2. İnsan Hakları, Yurttaşlık ve Demokrasi

2.1.5. Temel Hak ve Özgürlükler

“Temel haklar ” terimi Alman hukuk terminolojisinde kullanılan Die Grundrecht teriminin karşılığıdır. Bu terim Türk hukuk terminolojisine Alman hukuk terminolojisinden girmiştir (Kapani, 1981). “Temel haklar” terimi bizde ilk defa 1961 Anayasasında kullanılmıştır. 1982 Anayasamızda bu terimi benimsemiştir.

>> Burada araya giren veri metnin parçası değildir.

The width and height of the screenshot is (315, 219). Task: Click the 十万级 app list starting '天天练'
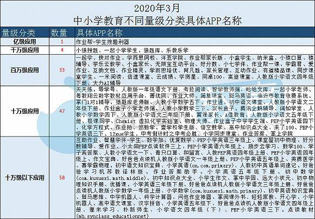point(194,111)
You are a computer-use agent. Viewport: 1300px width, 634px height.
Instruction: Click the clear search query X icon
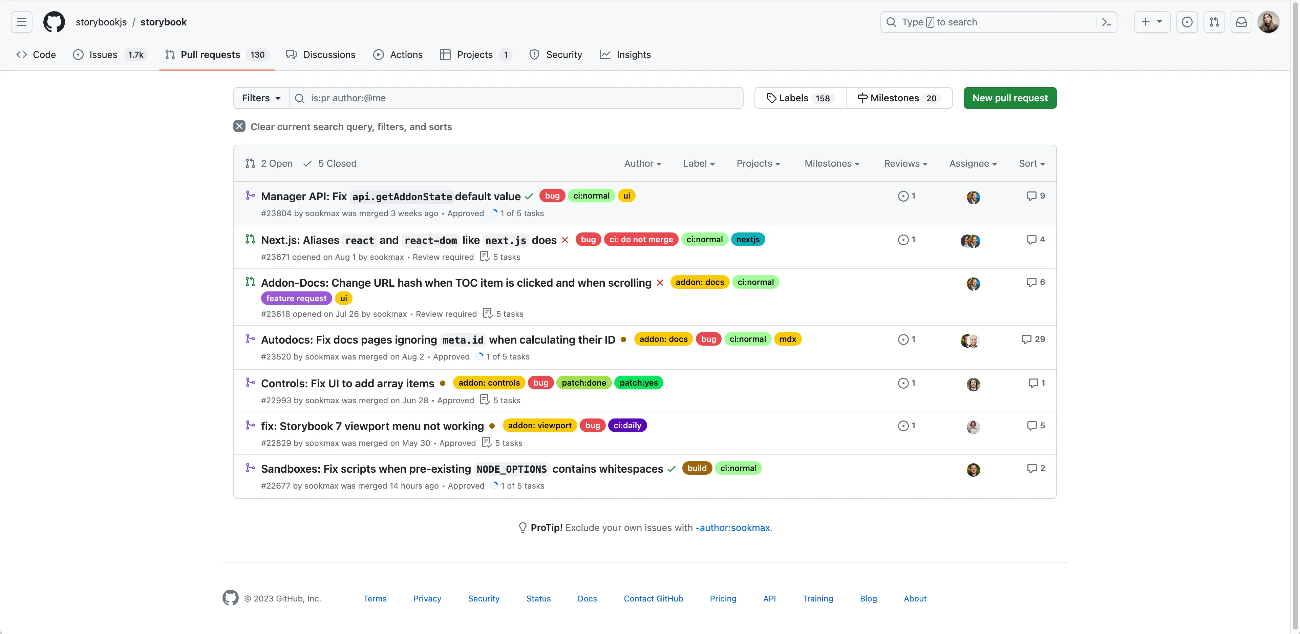pos(239,126)
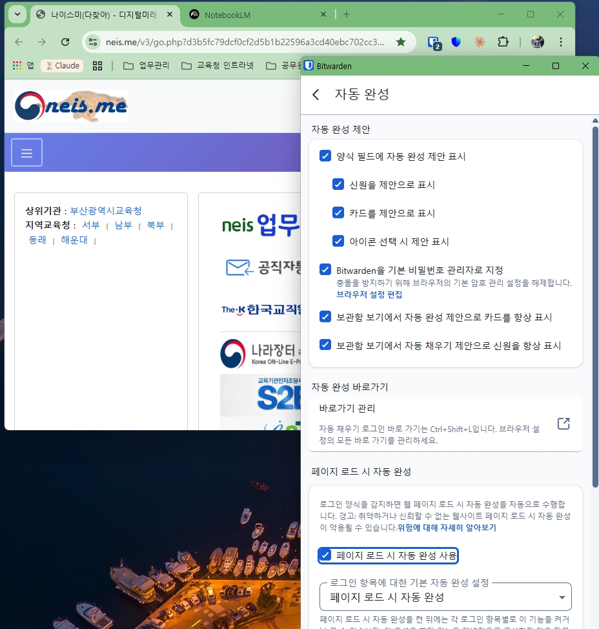Click the 앱 apps shortcut on bookmarks bar
This screenshot has width=599, height=629.
click(x=24, y=65)
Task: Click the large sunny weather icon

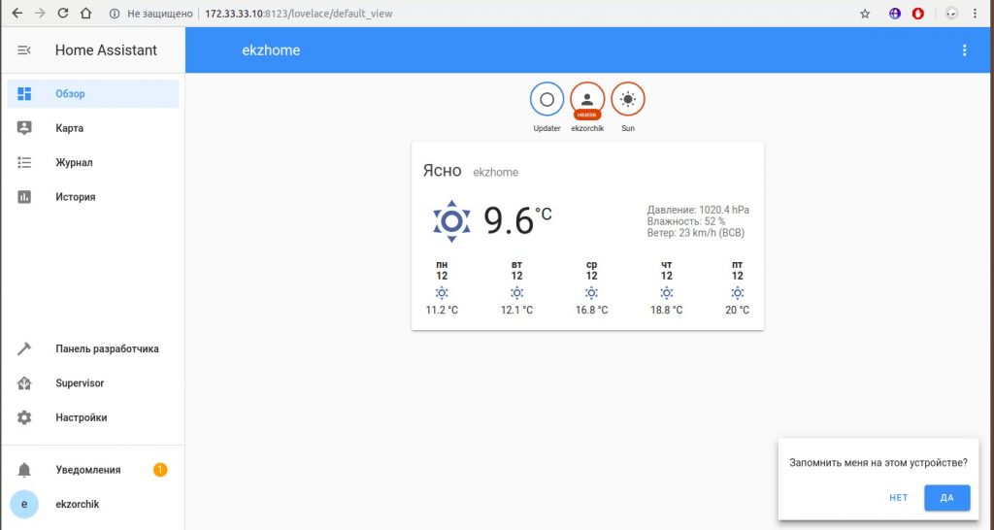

Ancak bu terimin de şöyle bir sakıncası vardır: Bazı haklar “temel” olarak nitelendirildiğine göre, diğer bazı haklar da “temel” değildir. “Temel” haklar ile “temel olmayan” haklar nasıl birbirinden ayrılabilir? Değerleri bakımından hak ve hürriyetler arasında hiyerarşi kurmak mümkün değildir. Bu nedenle, bazı hakları değer ve önemleri bakımından “temel”, diğer bazılarını ise “temel olmayan” olarak nitelendirmek mümkün değildir. Temel haklar ile temel olmayan haklar arasında sadece bunları tanıyan belgeler bakımından ayrım yapılabilir. Temel haklar Anayasa tarafından tanınan haklardır. Bu nedenle, temel haklara yasama ve yürütme organları müdahale edemez. Buna karşılık Anayasa ile değil, kanunla tanınan haklar ise “temel olmayan” haklardır. Bunlara yasama organı müdahale edebilir. Keza, yürütme organının düzenleyici işlemiyle tanınmış haklara da yürütme organı müdahale edebilir (Gözler, 2000). Özgürlükler var olmadan temel haklardan söz edebilmek olanaksızdır, insan hakları var olmadıkça da, özgürlüklerin hiçbir anlamı yoktur. Bir başka açıdan bu yakın bağlantı ele alınırsa, başlı başına özgürlük insanın doğuştan sahip olması gereken temel bir haktır (Çeçen, 2000: 64).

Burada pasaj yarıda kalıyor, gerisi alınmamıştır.